Other promo executives who spoke of issues wished to remain anonymous. A company leader, for instance, told ASI Media that one of its ancillary systems had been affected, but the issue was being rectified and the system would be operational again quickly.

Meanwhile, an executive with Counselor Top 40 supplier alphabroder (asi/343063) said: “We are managing through some issues – but overall our order processing and fulfillment/shipping operations are running smoothly. We are not anticipating any material customer or business interruption.”

Promo executives ASI Media spoke with also acknowledged that clients/vendors being directly affected or challenges with banking could temporarily put a damper on sales but felt at this point that the issues wouldn’t be prolonged or pronounced.

“As long as the outage is fixed relatively quickly, I don’t think it will have a major impact on business,” Mike Wolfe, CEO of Counselor Top 40 distributor Zorch (asi/366078), told ASI Media. Zorch is not a CrowdStrike customer.

Other promo firms like Zorch that were also not directly struck by the CrowdStrike/Microsoft problems said they were nonetheless keeping a close eye on the situation.

“Fortunately, we do not use CrowdStrike as an application, and all of our systems are up and running and not affected,” Jo-an Lantz, CEO/president of Counselor Top 40 distributor Geiger (asi/202900) and a Counselor Power 50 member, told ASI Media. “Our U.K. and European teams were notified shortly after the outage that we continued to be operational. Likewise, U.S. and Philippines teams were notified first thing this morning that all systems are working.
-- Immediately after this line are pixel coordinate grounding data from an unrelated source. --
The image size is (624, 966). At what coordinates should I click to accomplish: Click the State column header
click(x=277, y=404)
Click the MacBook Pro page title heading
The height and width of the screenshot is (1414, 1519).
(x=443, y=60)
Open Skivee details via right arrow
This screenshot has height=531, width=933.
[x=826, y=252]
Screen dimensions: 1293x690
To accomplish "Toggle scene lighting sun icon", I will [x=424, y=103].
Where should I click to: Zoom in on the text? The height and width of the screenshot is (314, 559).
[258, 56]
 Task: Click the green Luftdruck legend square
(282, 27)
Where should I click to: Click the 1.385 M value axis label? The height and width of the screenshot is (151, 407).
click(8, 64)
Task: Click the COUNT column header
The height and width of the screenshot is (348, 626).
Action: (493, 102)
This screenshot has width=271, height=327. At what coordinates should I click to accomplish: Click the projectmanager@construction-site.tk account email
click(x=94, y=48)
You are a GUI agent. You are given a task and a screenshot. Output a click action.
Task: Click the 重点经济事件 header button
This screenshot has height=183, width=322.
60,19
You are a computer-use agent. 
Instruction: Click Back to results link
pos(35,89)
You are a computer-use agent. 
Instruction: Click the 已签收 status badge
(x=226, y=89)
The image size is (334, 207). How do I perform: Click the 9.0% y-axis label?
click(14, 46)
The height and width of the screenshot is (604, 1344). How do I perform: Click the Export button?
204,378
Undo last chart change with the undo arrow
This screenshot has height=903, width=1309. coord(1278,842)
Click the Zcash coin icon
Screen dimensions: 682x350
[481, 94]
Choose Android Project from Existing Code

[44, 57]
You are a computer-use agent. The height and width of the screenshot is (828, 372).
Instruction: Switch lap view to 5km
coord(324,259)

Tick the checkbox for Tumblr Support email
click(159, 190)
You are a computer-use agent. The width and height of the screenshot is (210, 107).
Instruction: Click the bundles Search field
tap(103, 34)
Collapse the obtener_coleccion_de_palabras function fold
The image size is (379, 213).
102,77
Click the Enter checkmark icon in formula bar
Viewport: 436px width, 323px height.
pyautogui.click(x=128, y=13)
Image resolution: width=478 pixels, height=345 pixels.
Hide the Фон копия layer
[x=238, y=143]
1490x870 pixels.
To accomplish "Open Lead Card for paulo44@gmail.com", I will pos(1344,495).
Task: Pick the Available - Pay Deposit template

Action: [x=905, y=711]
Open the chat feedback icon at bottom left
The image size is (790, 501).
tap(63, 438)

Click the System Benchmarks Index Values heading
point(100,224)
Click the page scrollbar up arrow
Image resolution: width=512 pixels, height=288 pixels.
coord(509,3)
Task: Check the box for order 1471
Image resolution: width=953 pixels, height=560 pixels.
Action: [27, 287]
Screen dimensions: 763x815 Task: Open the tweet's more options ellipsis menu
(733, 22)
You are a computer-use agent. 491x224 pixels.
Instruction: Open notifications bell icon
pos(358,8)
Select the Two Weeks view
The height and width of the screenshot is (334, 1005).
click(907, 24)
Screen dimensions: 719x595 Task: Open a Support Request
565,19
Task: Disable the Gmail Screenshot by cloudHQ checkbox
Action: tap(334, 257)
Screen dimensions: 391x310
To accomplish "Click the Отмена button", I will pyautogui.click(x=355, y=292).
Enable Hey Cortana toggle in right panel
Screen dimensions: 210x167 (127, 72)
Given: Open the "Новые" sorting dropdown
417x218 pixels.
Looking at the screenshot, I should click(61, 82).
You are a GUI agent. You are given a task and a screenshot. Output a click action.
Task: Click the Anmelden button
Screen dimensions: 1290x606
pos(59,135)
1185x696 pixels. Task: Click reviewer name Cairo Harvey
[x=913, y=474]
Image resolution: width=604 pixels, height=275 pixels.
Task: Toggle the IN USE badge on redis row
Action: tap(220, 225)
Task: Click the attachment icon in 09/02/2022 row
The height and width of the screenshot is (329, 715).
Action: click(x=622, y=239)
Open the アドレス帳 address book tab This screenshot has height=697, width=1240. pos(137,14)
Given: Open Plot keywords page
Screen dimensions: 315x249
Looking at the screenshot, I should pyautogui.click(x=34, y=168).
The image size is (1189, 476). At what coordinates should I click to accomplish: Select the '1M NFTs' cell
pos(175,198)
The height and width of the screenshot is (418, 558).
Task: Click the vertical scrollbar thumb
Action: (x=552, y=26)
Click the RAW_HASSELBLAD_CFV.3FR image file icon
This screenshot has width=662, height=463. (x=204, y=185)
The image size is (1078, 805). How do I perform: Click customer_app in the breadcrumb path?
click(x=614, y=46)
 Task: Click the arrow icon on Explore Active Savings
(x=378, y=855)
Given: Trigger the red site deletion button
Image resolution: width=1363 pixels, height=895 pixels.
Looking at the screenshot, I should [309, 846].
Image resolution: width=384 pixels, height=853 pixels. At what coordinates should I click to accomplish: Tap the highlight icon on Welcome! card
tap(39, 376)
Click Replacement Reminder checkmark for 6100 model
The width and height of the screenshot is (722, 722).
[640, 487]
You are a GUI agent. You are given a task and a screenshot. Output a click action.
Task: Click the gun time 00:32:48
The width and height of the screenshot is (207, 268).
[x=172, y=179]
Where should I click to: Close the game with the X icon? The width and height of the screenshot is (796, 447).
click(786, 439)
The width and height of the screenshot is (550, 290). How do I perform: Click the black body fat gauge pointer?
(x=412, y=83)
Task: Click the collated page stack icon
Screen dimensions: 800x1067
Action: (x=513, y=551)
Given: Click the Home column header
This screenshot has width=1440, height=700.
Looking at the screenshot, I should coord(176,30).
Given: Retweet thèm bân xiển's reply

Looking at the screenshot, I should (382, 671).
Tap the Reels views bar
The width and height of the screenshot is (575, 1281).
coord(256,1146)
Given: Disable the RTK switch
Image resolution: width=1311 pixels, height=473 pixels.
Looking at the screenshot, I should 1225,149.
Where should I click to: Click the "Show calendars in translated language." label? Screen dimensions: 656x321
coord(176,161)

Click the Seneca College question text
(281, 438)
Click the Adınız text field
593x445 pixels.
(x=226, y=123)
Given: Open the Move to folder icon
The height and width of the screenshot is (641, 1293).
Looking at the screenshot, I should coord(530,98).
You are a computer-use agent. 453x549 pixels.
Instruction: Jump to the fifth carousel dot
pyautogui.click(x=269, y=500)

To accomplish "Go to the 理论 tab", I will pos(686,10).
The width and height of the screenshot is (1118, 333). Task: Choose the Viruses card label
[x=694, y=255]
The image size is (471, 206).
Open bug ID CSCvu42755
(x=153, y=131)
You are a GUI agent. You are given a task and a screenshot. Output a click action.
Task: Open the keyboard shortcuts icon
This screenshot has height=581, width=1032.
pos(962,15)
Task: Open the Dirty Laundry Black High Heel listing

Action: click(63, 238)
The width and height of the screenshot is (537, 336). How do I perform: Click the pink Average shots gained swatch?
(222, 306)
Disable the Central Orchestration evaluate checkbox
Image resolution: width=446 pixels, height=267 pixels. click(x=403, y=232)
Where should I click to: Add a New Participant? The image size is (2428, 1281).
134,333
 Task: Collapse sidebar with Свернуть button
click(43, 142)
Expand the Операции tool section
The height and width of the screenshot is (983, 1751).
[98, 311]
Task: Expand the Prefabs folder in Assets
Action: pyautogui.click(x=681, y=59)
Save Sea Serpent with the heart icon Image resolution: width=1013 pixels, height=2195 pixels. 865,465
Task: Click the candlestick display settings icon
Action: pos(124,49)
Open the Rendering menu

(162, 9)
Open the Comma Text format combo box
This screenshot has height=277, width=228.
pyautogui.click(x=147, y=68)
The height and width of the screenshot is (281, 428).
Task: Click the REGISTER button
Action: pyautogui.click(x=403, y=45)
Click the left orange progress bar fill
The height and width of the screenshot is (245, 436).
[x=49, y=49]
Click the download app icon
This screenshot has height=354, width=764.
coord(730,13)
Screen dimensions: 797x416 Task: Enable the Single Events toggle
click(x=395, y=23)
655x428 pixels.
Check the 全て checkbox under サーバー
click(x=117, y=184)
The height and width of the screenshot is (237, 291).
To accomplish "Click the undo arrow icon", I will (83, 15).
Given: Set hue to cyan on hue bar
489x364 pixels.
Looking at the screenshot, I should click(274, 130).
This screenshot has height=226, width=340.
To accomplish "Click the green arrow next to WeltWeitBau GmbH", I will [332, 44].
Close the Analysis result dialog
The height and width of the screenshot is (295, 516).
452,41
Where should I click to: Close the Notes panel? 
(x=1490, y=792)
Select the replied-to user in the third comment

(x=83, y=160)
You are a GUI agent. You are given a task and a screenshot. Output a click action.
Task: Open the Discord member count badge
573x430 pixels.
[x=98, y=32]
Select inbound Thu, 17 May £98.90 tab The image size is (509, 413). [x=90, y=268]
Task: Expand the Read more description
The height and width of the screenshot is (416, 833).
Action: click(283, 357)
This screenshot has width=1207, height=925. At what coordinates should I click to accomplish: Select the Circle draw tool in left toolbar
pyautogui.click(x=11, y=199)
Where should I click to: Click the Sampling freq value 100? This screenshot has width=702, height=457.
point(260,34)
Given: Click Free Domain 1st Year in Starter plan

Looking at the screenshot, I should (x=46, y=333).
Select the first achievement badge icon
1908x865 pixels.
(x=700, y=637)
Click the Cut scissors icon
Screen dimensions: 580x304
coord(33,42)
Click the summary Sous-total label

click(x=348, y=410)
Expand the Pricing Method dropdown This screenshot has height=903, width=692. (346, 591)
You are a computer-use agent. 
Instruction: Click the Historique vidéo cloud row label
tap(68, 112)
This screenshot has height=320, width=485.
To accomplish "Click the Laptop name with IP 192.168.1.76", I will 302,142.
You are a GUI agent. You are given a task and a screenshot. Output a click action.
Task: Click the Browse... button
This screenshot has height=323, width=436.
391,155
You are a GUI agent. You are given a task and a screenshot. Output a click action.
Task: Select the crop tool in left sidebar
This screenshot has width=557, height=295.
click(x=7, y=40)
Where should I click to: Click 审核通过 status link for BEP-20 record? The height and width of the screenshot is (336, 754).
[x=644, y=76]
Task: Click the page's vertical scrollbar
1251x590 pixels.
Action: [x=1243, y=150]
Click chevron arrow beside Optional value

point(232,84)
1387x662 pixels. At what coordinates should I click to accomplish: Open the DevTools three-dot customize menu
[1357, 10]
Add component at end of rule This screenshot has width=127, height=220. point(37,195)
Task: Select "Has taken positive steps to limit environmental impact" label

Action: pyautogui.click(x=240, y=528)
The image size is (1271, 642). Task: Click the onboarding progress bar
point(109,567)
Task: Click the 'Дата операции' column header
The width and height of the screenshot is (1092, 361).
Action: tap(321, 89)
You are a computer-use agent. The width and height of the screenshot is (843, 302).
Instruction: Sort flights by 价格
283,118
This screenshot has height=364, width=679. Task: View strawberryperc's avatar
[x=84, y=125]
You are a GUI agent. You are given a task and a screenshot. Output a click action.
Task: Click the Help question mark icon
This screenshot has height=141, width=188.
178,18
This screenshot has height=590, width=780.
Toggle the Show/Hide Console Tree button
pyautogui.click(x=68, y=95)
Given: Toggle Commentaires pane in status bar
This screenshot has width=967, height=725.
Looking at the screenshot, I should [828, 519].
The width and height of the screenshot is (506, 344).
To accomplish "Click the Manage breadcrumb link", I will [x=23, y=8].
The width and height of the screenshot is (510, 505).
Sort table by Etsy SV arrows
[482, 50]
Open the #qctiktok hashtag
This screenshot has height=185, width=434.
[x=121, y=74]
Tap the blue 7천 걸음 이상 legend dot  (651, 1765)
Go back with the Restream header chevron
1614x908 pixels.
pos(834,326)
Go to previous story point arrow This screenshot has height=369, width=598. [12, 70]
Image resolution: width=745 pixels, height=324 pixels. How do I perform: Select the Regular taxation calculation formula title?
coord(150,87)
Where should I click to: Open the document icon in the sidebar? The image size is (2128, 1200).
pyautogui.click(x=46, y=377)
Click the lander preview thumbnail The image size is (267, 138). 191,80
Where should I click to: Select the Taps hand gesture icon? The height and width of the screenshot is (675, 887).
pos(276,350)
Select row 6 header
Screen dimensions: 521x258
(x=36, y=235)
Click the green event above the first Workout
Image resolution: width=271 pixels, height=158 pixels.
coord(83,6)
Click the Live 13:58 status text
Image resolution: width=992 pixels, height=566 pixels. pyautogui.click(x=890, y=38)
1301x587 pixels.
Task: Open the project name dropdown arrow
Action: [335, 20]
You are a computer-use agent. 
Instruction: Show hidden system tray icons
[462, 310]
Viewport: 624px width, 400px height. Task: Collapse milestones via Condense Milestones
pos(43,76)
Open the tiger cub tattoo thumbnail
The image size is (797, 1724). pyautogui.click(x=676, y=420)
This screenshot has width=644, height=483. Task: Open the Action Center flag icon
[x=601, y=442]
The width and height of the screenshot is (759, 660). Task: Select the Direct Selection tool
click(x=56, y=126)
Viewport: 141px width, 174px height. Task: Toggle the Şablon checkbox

We are monitoring this closely.”

What Happened?

CrowdStrike unintentionally caused the chaos when it issued what a statement described as a defective update to its Falcon antivirus software, which works to protect Microsoft Windows devices from cyberattacks. One company employee later clarified it was a faulty file channel rather than a full update.

Regardless, the problem was triggering Microsoft Windows applications to crash and computers to show a blue screen – colloquially known as the “Blue Screen of Death.” In other words, companies and their people couldn’t use their computers.

The problems weren’t the consequence of a cyberattack, CrowdStrike stressed. Mac and Linux products aren’t affected. The problem was reportedly being rectified, but that wasn’t enough to prevent Friday’s IT carnage.

“The issue has been identified, isolated and a fix has been deployed,” said CrowdStrike CEO George Kurtz. “We refer customers to the support portal for the latest updates and will continue to provide complete and continuous updates on our website. … Our team is fully mobilized to ensure the security and stability of CrowdStrike customers.”

While the situation was evolving quickly, CrowdStrike at least initially was suggesting what IT pros described as a manual and time-consuming process for computers to get back up and running. “I would not wish this on any organization,” said one leading IT professional in the promo products space.

One potential workaround, according to a CrowdStrike worker, was to: 1. Boot Windows into Safe Mode or Windows Recovery Environment; 2. Go to C:\Windows\System32\drivers\CrowdStrike; 3. Locate and delete file matching “C-00000291*.sys;” 4. Boot normally.

“That workaround won’t help everyone though and I’ve no further actionable help to provide at the minute,” the employee said on X, formerly Twitter.

CNBC reported that Troy Hunt, a cybersecurity researcher behind the password-breach monitoring service HaveIBeenPwned, called the ongoing global tech disruption as “the largest IT outage in history.”